Exodus 6:2-9 And God spoke to Moses and said to him: "I am the Lord. I appeared to Abraham, to Isaac, and to Jacob as God Almighty, but by My name Lord I was not known to them. I have also established My covenant with them, to give them the land of Canaan, the land of their pilgrimage, in which they were strangers. And I have also heard the groaning of the children of Israel whom the Egyptians keep in bondage, and have remembered My covenant. Therefore [He is telling Moses] say to the children of Israel: 'I am the Lord; I will bring you out from under the burdens of the Egyptians, I will rescue you from their bondage, and I will redeem you with an outstretched arm and with great judgments. I will take you as My people, and I will be your God. Then you shall know that I am the Lord your God who brings you out from under the burdens of the Egyptians. And I will bring you into the land which I swore to give to Abraham, Isaac, and Jacob; and I will give it to you as a heritage: I am the Lord.' So Moses spoke thus to the children of Israel; but they did not heed Moses, because of the anguish of spirit and cruel bondage.

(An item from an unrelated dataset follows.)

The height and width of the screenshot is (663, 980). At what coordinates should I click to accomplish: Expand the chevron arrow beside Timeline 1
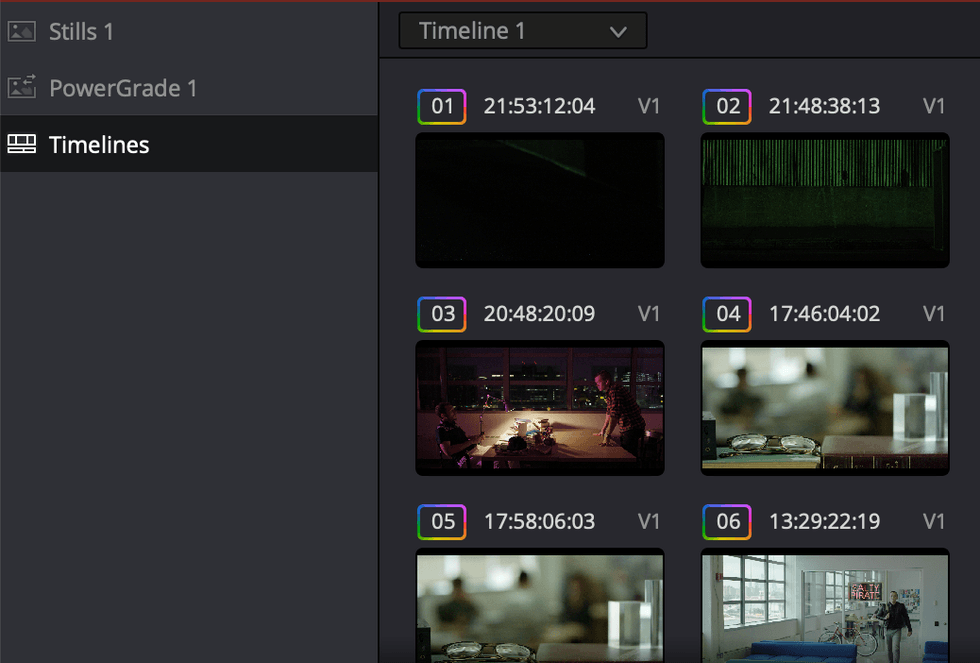tap(618, 32)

What did they hear? They heard the gospel of Jesus Christ as it applied to them in their specific circumstance. Now, when we first heard the gospel, we probably reacted much the same as the Israelites. I know I did, I do not say that I disbelieved it with all my heart, but I did not fly to get in and say, "Boy, that's all for me." No, not at all.

So they heard fantastic good news, the gospel—good news. They heard it from Moses. But as soon as the Pharaoh turned up the heat, their joy was blasted by persecution and affliction. But God was beginning to work, and beginning to put a difference between Israel and Egypt. Brethren, in God's creative purposes, everything moves at God's set pace. Nobody rushes God.

Now, what was happening here that had to take place first? God uses this pattern all the time. A sanctification was taking place. God was separating a people who would be the focus of what He was doing and would be the focus of the anger of the Egyptians. Good testing to see whether faith was beginning to be built and whether these people were believing what was being told them by Moses.

In many cases, brethren, we had to face tests before we were ever really, truly called to come into the church. God does not want to lose us. How are we going to act? How are we going to react?

So a sanctification was taking place that was difficult for those God was working with to bear. And brethren, in many cases, and it applied to these people, it got worse as the plagues continued.

Exodus 8:20-22 The Lord said to Moses, "Rise early in the morning and stand before Pharaoh as he comes out to the water. Then say to him, 'Thus says the Lord: "Let My people go, that they may serve Me. Or else, if you will not let My people go, behold, I will send swarms of flies on you and on your servants, on your people and into your houses. The houses of the Egyptians shall be full of swarms of flies, and also the ground on which they stand. And in that day I will set apart the land of Goshen, in which My people dwell, that no swarms of flies shall be there, in order that you may know that I am the Lord in the midst of the land."

What is God doing? He is doing two things at the same time. He is calling the Egyptians to task because of the way they are treating the Israelites, and He is going to show them that He Himself rules this creation and that He is going to benefit the Israelites so that they go free while the Egyptians are held back from what they would like to do in killing.

So I at least got you started. I hope that if there is anything that you learned from this, it is a reinforcement that you were called by God Himself. Then you were handed off, as it were, to Jesus Christ. And the two of Them working together are going to create us in Their image.